## Supplied passage
============

7 Lifestyle Changes To Ease Anxiety

Posted by on October 2, 2017 in Hazards, Issues & Diseases, Health with 0 Comments

By Quentin Vennie | Thrive Global

Growing up in Baltimore, I’ve personally battled trauma and mental health issues since I was a child. Acting out became one of my greatest defense mechanisms. My father was a heroin addict who spent the majority of my life in and out of the prison system, forcing my mother to raise me alone.

I saw things that children shouldn’t; experienced things that most adults hadn’t. By the time I was 14, I was said to have acute anxiety and mild depression. Then at 26 I was diagnosed with Generalized Anxiety and Panic Disorder and mild-severe major depressive disorder.

After my diagnosis I was immediately placed on medication, told by my doctor that my disorder was so severe that medication was the only option effective enough to treat it.

I was tagged — just another guy fighting to fit into a world that rejected anyone with a label.

I didn’t know about CBT (Cognitive Behavioral Therapy) or any other complementary management approaches. I had never heard of GAD or panic disorders, and as a result, I accepted the medication that was prescribed to me.

============

## Data provided
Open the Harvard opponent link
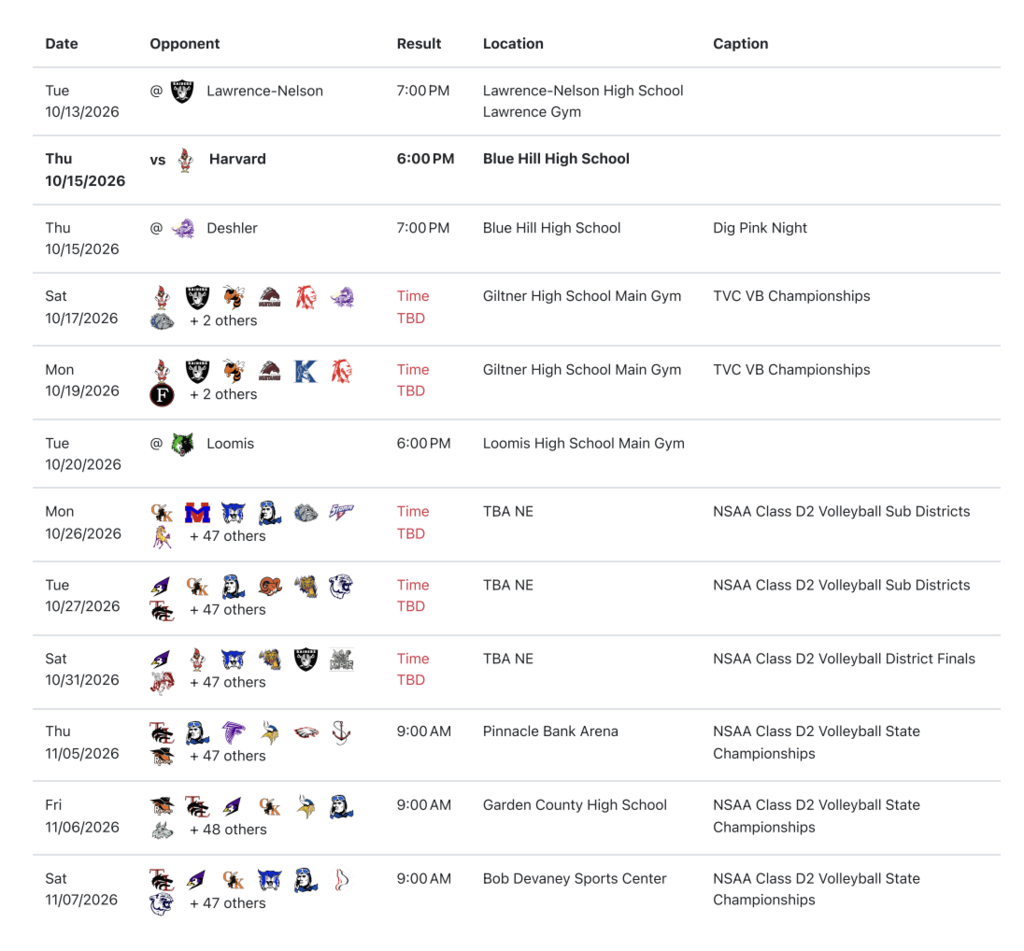The height and width of the screenshot is (951, 1024). (237, 159)
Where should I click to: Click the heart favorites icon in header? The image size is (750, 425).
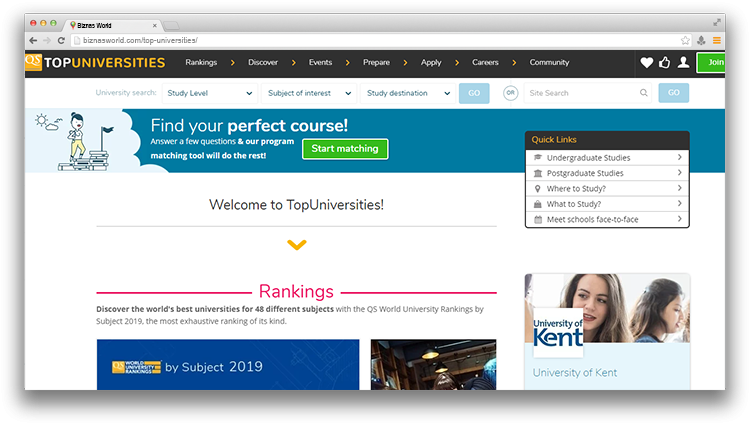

============

## Problem set
**A.** In the anxiety article, at what age was the writer diagnosed with Generalized Anxiety and Panic Disorder?
**B.** Extend the anxiety article past its last sentence.

## Answer list
**A.** At 26.

**B.**
I spent the next 2 years of my life battling an addiction that I never saw coming. The pills my doctor promised would cure my anxiety created an entirely new, more fatal disease. I was no longer afraid of my anxiety, I was afraid of what my life would look like without my medication.

Dependent on pills, my fear culminated into a deep pit of depression, monophobia, and two failed suicide attempts. I went back to my doctor hoping he’d help me get off the medication, but soon realized that he was no longer my doctor, he had become my dealer.

I set out on my own, challenging and questioning everything I thought to be true. To save my life, I had to change the way I lived. Here are 7 lifestyle changes that have personally helped me on my road to recovery.

1. I Get 7–8 Hours of Sleep.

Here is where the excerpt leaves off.